:: DATA RECORDS

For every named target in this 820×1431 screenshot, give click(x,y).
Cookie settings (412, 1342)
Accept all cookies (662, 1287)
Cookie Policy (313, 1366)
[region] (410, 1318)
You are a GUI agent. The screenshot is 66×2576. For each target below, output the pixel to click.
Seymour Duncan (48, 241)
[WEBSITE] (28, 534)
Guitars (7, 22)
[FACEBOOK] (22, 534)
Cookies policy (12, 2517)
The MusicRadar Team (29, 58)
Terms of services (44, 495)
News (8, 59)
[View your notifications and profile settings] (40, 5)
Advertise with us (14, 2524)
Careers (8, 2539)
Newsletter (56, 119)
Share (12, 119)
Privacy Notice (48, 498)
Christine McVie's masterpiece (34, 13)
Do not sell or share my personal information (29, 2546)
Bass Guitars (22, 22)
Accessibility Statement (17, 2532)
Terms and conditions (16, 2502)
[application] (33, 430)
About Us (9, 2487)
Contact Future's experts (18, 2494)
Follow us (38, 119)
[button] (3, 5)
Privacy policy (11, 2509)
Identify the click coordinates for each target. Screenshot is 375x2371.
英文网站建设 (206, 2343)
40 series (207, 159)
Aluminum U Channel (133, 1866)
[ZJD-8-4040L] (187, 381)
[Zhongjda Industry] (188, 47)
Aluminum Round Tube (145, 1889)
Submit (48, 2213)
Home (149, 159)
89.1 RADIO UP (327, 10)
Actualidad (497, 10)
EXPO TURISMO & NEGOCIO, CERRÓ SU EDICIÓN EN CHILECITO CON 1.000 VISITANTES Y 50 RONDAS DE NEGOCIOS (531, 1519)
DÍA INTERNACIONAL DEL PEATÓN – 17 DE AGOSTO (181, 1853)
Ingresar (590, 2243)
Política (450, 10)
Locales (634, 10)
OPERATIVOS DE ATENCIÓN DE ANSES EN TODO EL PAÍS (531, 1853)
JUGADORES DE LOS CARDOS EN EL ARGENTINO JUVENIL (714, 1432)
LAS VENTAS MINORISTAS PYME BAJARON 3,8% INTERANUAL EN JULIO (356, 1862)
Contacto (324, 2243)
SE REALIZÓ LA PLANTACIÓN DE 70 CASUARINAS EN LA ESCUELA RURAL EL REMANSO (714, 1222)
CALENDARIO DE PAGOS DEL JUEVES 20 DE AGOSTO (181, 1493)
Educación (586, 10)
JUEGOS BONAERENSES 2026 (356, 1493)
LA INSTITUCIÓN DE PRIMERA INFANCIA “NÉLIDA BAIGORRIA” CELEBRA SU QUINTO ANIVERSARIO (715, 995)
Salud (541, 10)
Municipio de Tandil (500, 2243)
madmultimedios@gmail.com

::::

## ASSIGNED TASK
Retype the records above, but only those lines that fall between the line containing "Cookies policy (12, 2517)" and the line containing "Privacy policy (11, 2509)", with both of those lines included, exactly as written.

## RESPONSE BELOW
Cookies policy (12, 2517)
The MusicRadar Team (29, 58)
Terms of services (44, 495)
News (8, 59)
[View your notifications and profile settings] (40, 5)
Advertise with us (14, 2524)
Careers (8, 2539)
Newsletter (56, 119)
Share (12, 119)
Privacy Notice (48, 498)
Christine McVie's masterpiece (34, 13)
Do not sell or share my personal information (29, 2546)
Bass Guitars (22, 22)
Accessibility Statement (17, 2532)
Terms and conditions (16, 2502)
[application] (33, 430)
About Us (9, 2487)
Contact Future's experts (18, 2494)
Follow us (38, 119)
[button] (3, 5)
Privacy policy (11, 2509)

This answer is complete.